_PASSAGE_:
The trunion 82, or other pivotal connector 64, has an internal threaded bore threaded onto the threaded rod. The rotatable adjustment input member 62 is fixed on the threaded rod 58, as opposed to being rotatable on the rod 58 as in the first embodiment. As a result of this construction, rotation of the rotatable adjustment input member 62 rotates the rod 58 and causes the trunion 82 to travel axially along the rod 58. This adjusts the distance along the threaded rod 58 between the seat 60 provided on the input lever 14 and the trunion 82 on the connector arm 54. The adjustment provided is similar to that achieved in the first embodiment, but this construction is beneficial in that the “excess length” of the rod 58 that travels extends below the trunion 82, which is in an area where excess rod length can be more easily accommodated. In the first embodiment, because the excess rod length extends above the nut, care must be taken that the rod does not contact the cover of the actuator. Also, an excessive length of rod above the nut in the first embodiment may interfere with engagement of a tool, such as the torque gun socket 69, onto the nut.

In the illustrated embodiment, the threaded rod 58 is an elongated bolt and the rotatable adjustment input member 62 is a head fixed on the bolt. The rod 58 and input member 62, however, may have any suitable construction or configuration, and the illustrated embodiment is not intended to be limiting.

As an optional feature, the mount 12 in this second embodiment is designed to allow for two different installation positions of the lever 14—one on the left wall 18 and one on the right wall 20. Each of these walls 18, 20 may be referred to generically as a first mounting portion and a second mounting portion, and they are spaced apart from one another with the shaft 22 therebetween. Each wall has a sector mounting portion 84, which is designed to receive the sector discussed above that is engaged by the pawl on the lever 14. The manner in which the sector is mounted is well-known, and need not be described herein. The sector would be mounted to the respective portion 84 of which the lever 14 is to be mounted. If the sector is formed as one piece with the mount, it would be possible to form two integral sectors—one on each wall.

_RECORDS SUPPLIED_:
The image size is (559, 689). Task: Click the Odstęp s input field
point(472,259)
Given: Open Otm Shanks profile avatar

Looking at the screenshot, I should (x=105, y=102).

---

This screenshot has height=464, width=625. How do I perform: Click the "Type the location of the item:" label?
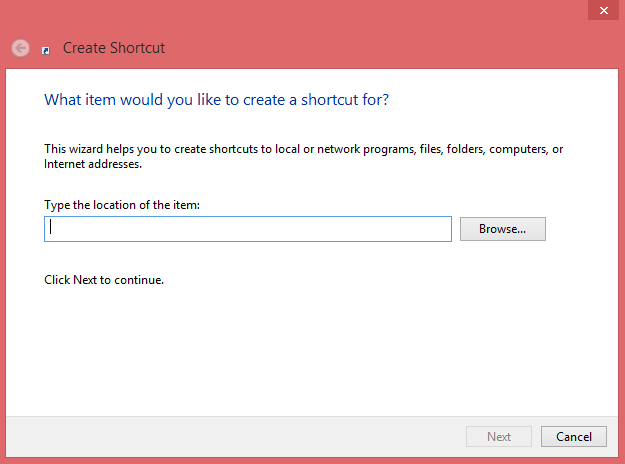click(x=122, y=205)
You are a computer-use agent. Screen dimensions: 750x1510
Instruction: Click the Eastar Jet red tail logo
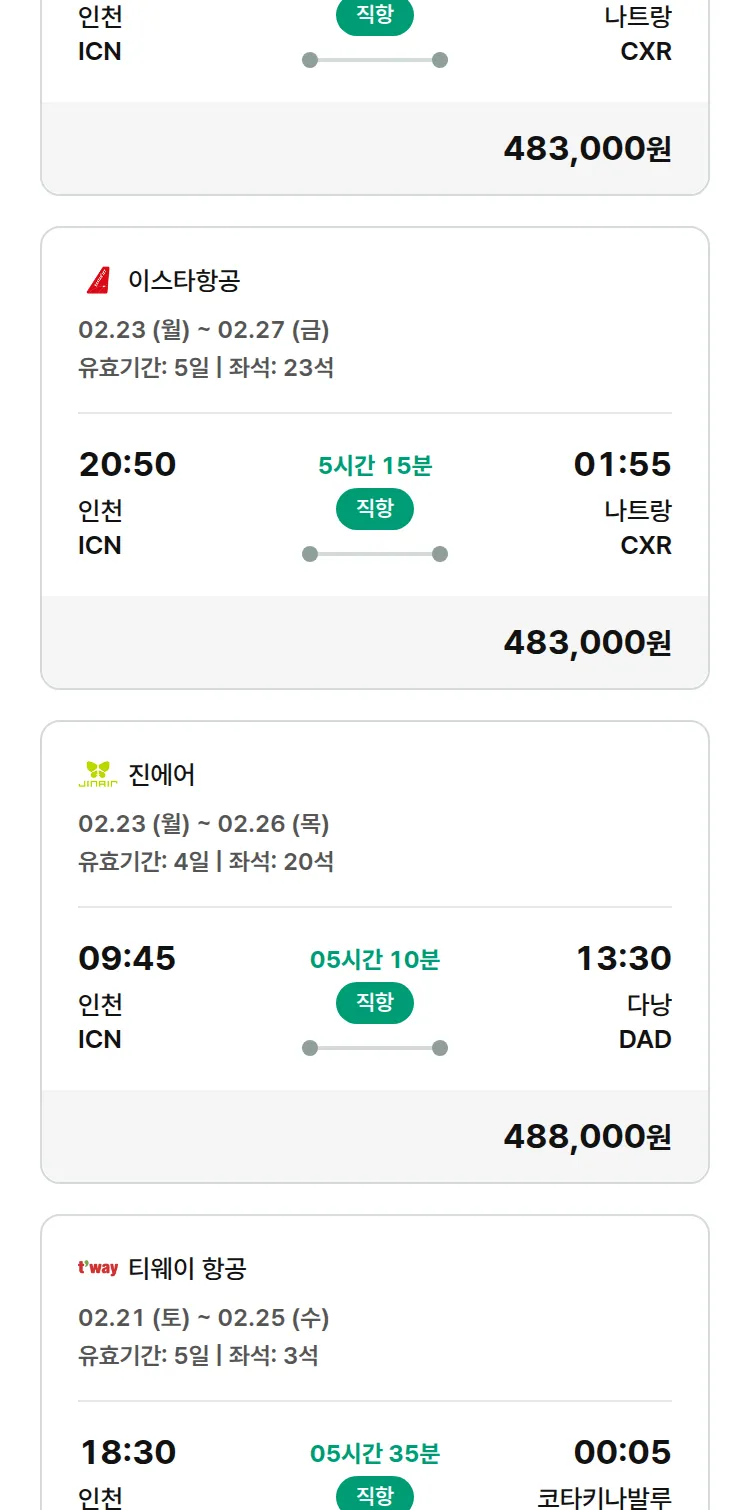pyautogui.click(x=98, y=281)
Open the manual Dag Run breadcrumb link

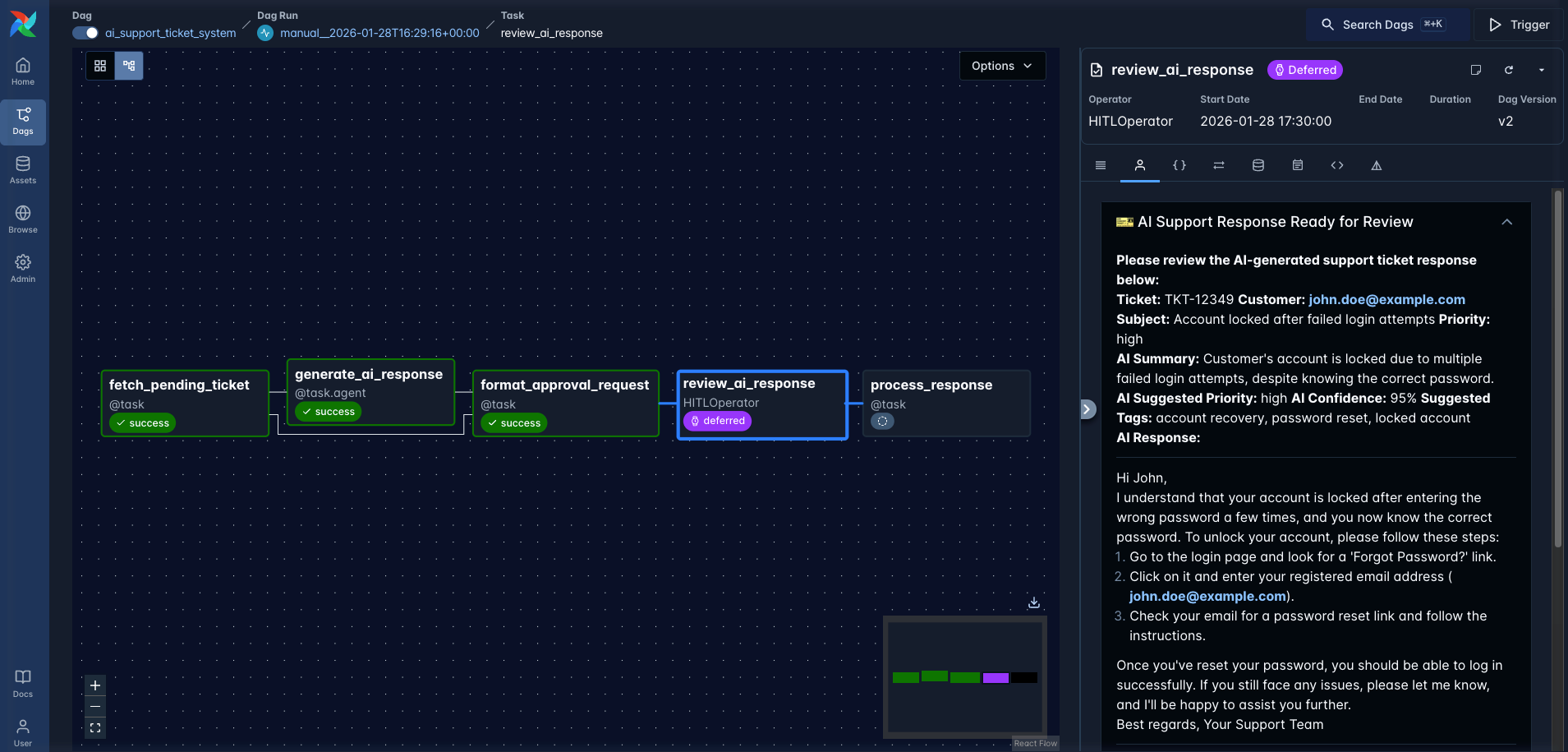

_DESCRIPTION OF THE TASK_: Can you reproduce the entire passage above on the threaded rod and trunion adjustment word for word?

_REPLY TO THE EXERCISE_:
The trunion 82, or other pivotal connector 64, has an internal threaded bore threaded onto the threaded rod. The rotatable adjustment input member 62 is fixed on the threaded rod 58, as opposed to being rotatable on the rod 58 as in the first embodiment. As a result of this construction, rotation of the rotatable adjustment input member 62 rotates the rod 58 and causes the trunion 82 to travel axially along the rod 58. This adjusts the distance along the threaded rod 58 between the seat 60 provided on the input lever 14 and the trunion 82 on the connector arm 54. The adjustment provided is similar to that achieved in the first embodiment, but this construction is beneficial in that the “excess length” of the rod 58 that travels extends below the trunion 82, which is in an area where excess rod length can be more easily accommodated. In the first embodiment, because the excess rod length extends above the nut, care must be taken that the rod does not contact the cover of the actuator. Also, an excessive length of rod above the nut in the first embodiment may interfere with engagement of a tool, such as the torque gun socket 69, onto the nut.

In the illustrated embodiment, the threaded rod 58 is an elongated bolt and the rotatable adjustment input member 62 is a head fixed on the bolt. The rod 58 and input member 62, however, may have any suitable construction or configuration, and the illustrated embodiment is not intended to be limiting.

As an optional feature, the mount 12 in this second embodiment is designed to allow for two different installation positions of the lever 14—one on the left wall 18 and one on the right wall 20. Each of these walls 18, 20 may be referred to generically as a first mounting portion and a second mounting portion, and they are spaced apart from one another with the shaft 22 therebetween. Each wall has a sector mounting portion 84, which is designed to receive the sector discussed above that is engaged by the pawl on the lever 14. The manner in which the sector is mounted is well-known, and need not be described herein. The sector would be mounted to the respective portion 84 of which the lever 14 is to be mounted. If the sector is formed as one piece with the mount, it would be possible to form two integral sectors—one on each wall.